Cinta memperhatikan kelanjutan hubungan.
Orang yang benar-benar mencinta memperhatikan perkembangan hubungan dengan
kekasih. Dia menghindari segala hal yang mungkin merusak hubungan. Sebisa
mungkin dia melakukan tindakan yang bisa memperkuat, mempertahankan, dan
memajukan hubungan. Orang yang sedang tergila-gila mungkin saja berusaha
keras menyenangkan kekasih. Namun usaha itu semata-mata dilakukan agar
kekasih menerimanya, sehingga tercapailah kepuasan yang diincar. Orang
yang mencinta menyenangkan pasangan untuk memperkuat hubungan.

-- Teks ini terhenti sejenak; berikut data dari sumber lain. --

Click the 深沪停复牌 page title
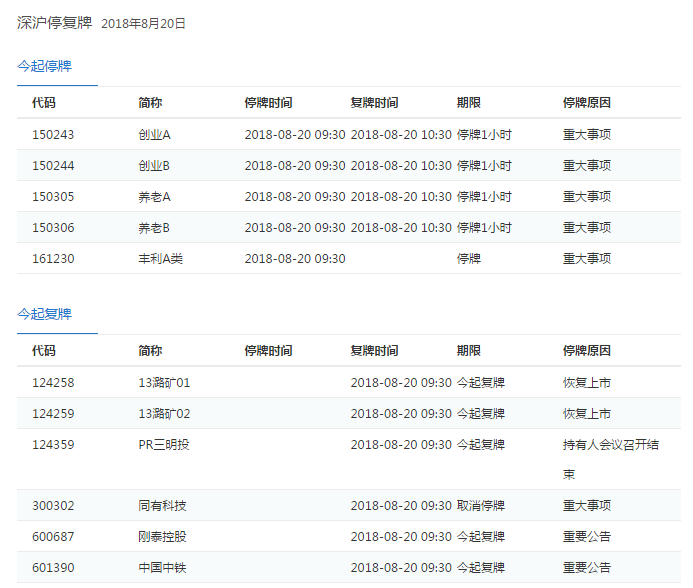 pyautogui.click(x=55, y=22)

Cinta berani melakukan hal menyakitkan.
Selain berusaha menyenangkan kekasih, orang yang sungguh-sungguh mencinta
memiliki perhatian, keprihatinan, pengertian, dan keberanian untuk
melakukan
hal yang tidak disukai kekasih demi kebaikan. Seperti seorang ibu yang
berkata tidak saat anaknya minta es krim, padahal sedang flu.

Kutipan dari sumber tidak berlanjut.